Go through the listing below and output exactly the line with "Where should I", the line with "The width and", and each line between; omit the rest.

» Records for the task

####################

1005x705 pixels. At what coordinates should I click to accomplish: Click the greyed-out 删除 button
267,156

####################

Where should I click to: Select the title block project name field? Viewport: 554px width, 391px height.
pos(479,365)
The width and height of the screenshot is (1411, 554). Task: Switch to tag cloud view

####################

» Task output
Where should I click to: Select the title block project name field? Viewport: 554px width, 391px height.
pos(479,365)
The width and height of the screenshot is (1411, 554). Task: Switch to tag cloud view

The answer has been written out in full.